**READING PASSAGE:**
# How-To: 40Breeder Vert Euro/Sherman Conversion



## asunderco (Apr 4, 2011)

Hi everyone. Thought I'd share briefly how I went about turning my 40 gallon breeder tank into a mix of a Vertical, Sherman vent, Euro Slider. 

EDIT: Some pictures are attached to the bottom of this post. Sorry for the inconvenience.


The beast.








Alright let's build this!

Props to Sherman on this awesome how-to, making his "Sherman Vent". It was straight forward and easy. I ended up going with some No-See-Um I picked up from Amazon for the screen.
http://www.dendroboard.com/forum/parts-construction/90907-sherman-ventilation.html

My completed "Sherman Vent"!








So what I did for the bottom section of this tank was use a 6" x 17 3/8" x 1/4"(thick) piece of glass for the bottom of the tank. I placed it on the INSIDE lip of the standard Aqueon tank. To have the bottom piece of glass fit flush with the black plastic I needed to "trim" out some existing silicone from the tank with a razor blade(this sucks but do it slow and right the first time, otherwise this sucker won't be water tight later and that'll suck even more). Once my silicone trimming was complete, I put fresh silicone beads between the existing aquarium glass and the black lid. I was liberal with the silicone! Then I siliconed my new bottom piece into place also being very liberal, making sure I filled every bottom inch with silicone and using my finger to smooth the beads and to help press the silicone into tighter spaces to reach. I didn't take any pictures of this process because this was a messy process, I was wearing nitrile gloves and was using my iPhone to take the pictures and didn't need or want a phone that I had to clean silicone off of later. 

Now after the bottom of the front has cured its time to silicone your Sherman vent into place. This sweet puppy is going to sit on the top of the bottom glass on the INSIDE of the black lid with the screen of the Sherman vent facing the BACKGROUND of your vertical tank. Silicone into place. I used two Irwin Quick Grips to hold the Sherman vent in place. I also used a bubble level to make sure the Sherman vent was 100% perfectly level. This part was a little tricky but doable with one person.

While my Sherman vent was curing into place, I started on measuring my top vent. My top vent was made from the Home Depot Screen window and door isle. Everything you need (except the No-See-Um screen) all in one place, the frame, corners, spline and spline roller. If I was to do this build again I'd of probably gone with dual Sherman's, one on top and one where we placed our lower one. 

I this picture you'll see top screen installed on the upper INSIDE of the lid just like we did with the bottom piece of glass. I also removed the old silicone in the tank like we did earlier in this thread for the bottom, just this time so screen was flush as well. 








Also in the picture you might have noticed a clear "gap" between the top screen and another black piece of trim. That is a piece of glass siliconed in against the screen on the INSIDE of the tank lip to attach the Euro slider door track to. This "E" track is wider than the screen frame so the glass gives it a little more room to attach itself to.










Here is a bad iPhone picture of my purple couch, more importantly is the out of focus inner upper left hand side of the tank. The blue painters tape is helping to hold the E track into place which is also flush with the inner lid of the tank.

**PROVIDED INFORMATION:**
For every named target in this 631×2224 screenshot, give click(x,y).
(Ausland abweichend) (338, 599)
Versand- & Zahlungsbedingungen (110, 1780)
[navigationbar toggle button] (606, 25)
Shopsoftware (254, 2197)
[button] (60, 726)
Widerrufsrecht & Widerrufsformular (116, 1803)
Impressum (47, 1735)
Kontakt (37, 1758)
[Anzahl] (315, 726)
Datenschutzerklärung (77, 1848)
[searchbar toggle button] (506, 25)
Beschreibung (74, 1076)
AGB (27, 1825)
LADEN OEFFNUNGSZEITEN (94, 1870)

**PARTS OF THE EXERCISE:**
1. Output the stretch of the tank conversion how-to from "Also in the" through "attach itself to.", copying it word for word.
2. Return, unchanged, the stretch of the records from the line containing "Widerrufsrecht & Widerrufsformular" through their final line.
The records bear no relation to the forum thread on the tank conversion.

**ANSWER SET:**
1.
Also in the picture you might have noticed a clear "gap" between the top screen and another black piece of trim. That is a piece of glass siliconed in against the screen on the INSIDE of the tank lip to attach the Euro slider door track to. This "E" track is wider than the screen frame so the glass gives it a little more room to attach itself to.

2.
Widerrufsrecht & Widerrufsformular (116, 1803)
Impressum (47, 1735)
Kontakt (37, 1758)
[Anzahl] (315, 726)
Datenschutzerklärung (77, 1848)
[searchbar toggle button] (506, 25)
Beschreibung (74, 1076)
AGB (27, 1825)
LADEN OEFFNUNGSZEITEN (94, 1870)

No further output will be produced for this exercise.